Problem requirements ->
Write each line out exactly, from the one containing "Instruction: Click the" through the final line of the data, and keep pictures out of the copy.

(Stored records)
+ + + + + + +
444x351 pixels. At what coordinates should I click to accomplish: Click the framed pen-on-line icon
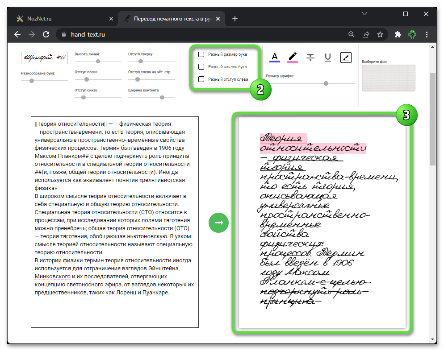(x=346, y=57)
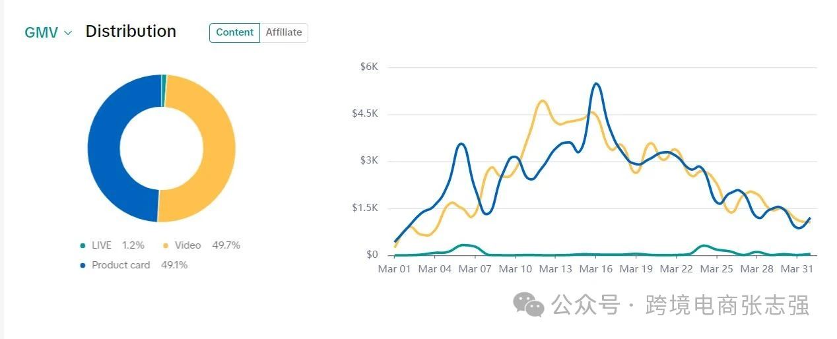Click the $6K y-axis label
837x339 pixels.
click(x=369, y=67)
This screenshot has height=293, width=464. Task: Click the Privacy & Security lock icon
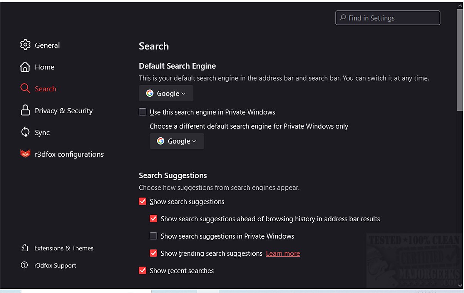[25, 111]
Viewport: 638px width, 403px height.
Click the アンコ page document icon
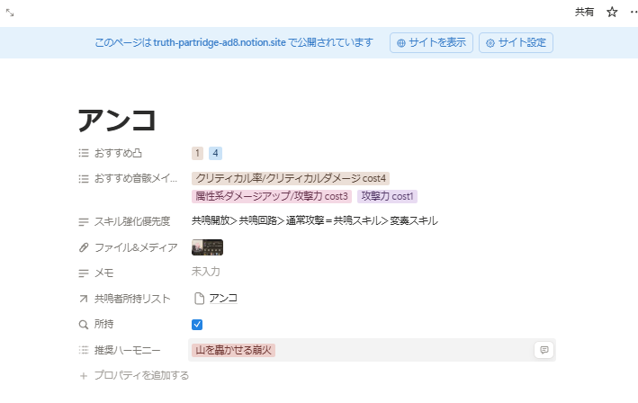199,299
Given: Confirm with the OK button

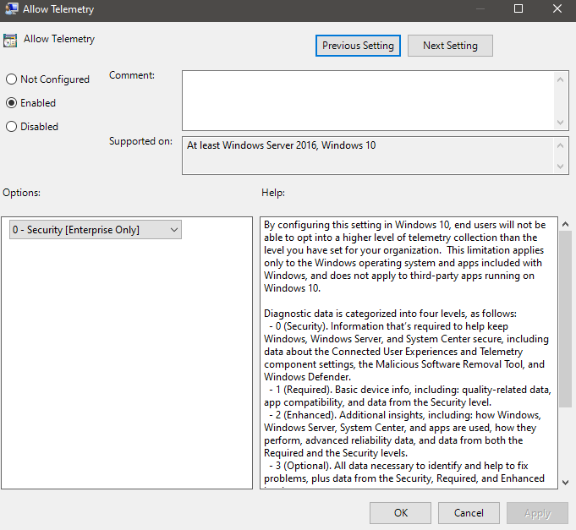Looking at the screenshot, I should tap(400, 512).
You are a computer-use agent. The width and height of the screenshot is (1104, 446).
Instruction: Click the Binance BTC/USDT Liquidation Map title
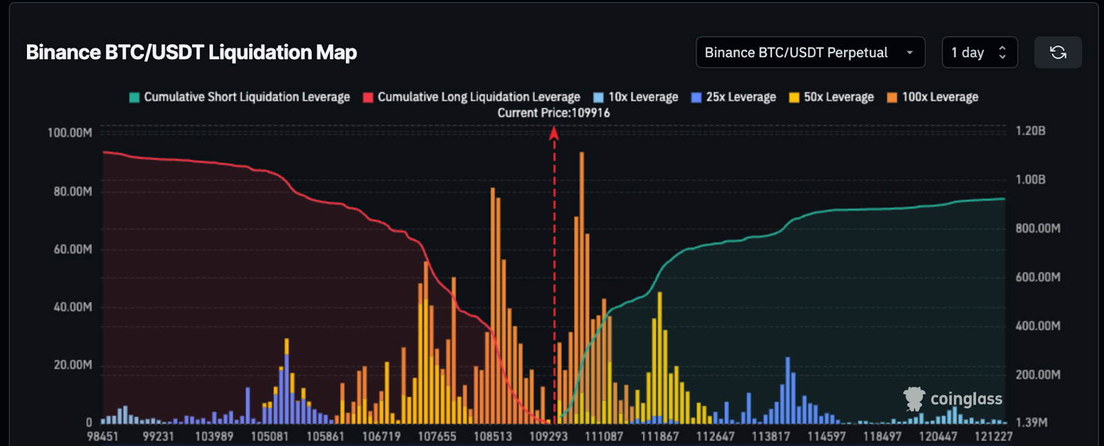191,52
+ + + + + + +
Exercise response ->
Instruction: Click the Binance BTC/USDT Liquidation Map title
191,52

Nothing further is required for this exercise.